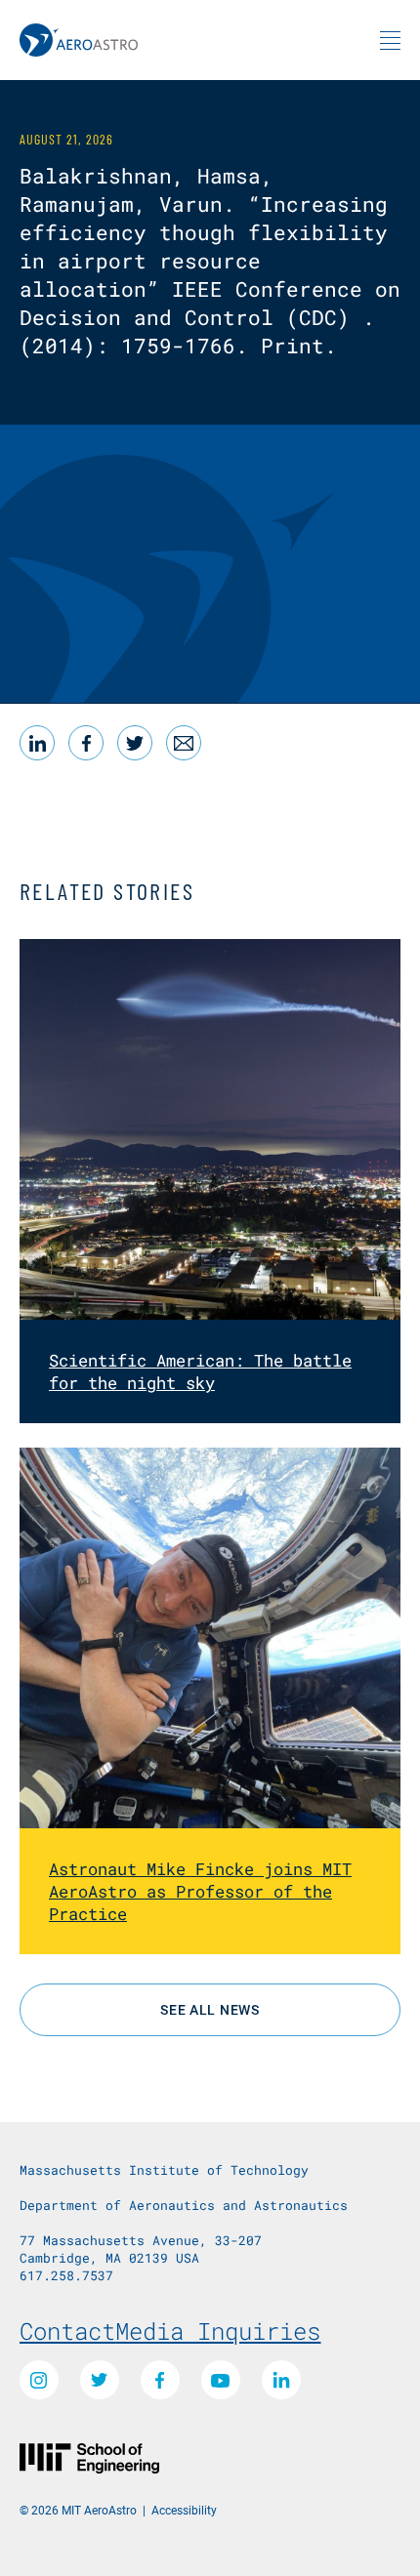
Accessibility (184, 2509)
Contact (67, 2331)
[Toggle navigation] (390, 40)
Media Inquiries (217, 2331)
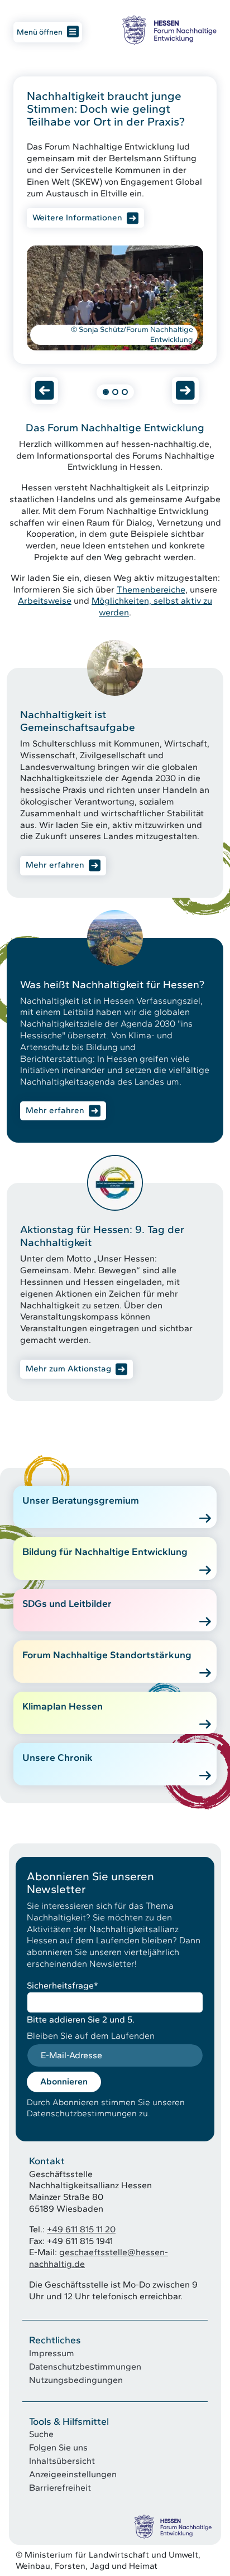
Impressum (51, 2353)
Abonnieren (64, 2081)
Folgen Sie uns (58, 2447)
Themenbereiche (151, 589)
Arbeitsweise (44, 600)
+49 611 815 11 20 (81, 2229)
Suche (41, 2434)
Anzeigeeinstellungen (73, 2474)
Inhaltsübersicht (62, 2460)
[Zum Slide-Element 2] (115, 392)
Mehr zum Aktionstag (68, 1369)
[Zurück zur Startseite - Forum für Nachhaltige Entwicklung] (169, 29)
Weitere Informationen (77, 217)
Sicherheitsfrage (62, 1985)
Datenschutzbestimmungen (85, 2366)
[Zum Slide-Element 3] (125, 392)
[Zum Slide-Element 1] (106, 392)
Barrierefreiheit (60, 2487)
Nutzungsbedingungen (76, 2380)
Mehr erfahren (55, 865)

######

YOUR TASK:
Everything from the line containing "Inhaltsübersicht (62, 2460)" to the last line of the material above should be printed exactly, both ends included.

EXPECTED ANSWER:
Inhaltsübersicht (62, 2460)
[Zum Slide-Element 2] (115, 392)
Mehr zum Aktionstag (68, 1369)
[Zurück zur Startseite - Forum für Nachhaltige Entwicklung] (169, 29)
Weitere Informationen (77, 217)
Sicherheitsfrage (62, 1985)
Datenschutzbestimmungen (85, 2366)
[Zum Slide-Element 3] (125, 392)
[Zum Slide-Element 1] (106, 392)
Barrierefreiheit (60, 2487)
Nutzungsbedingungen (76, 2380)
Mehr erfahren (55, 865)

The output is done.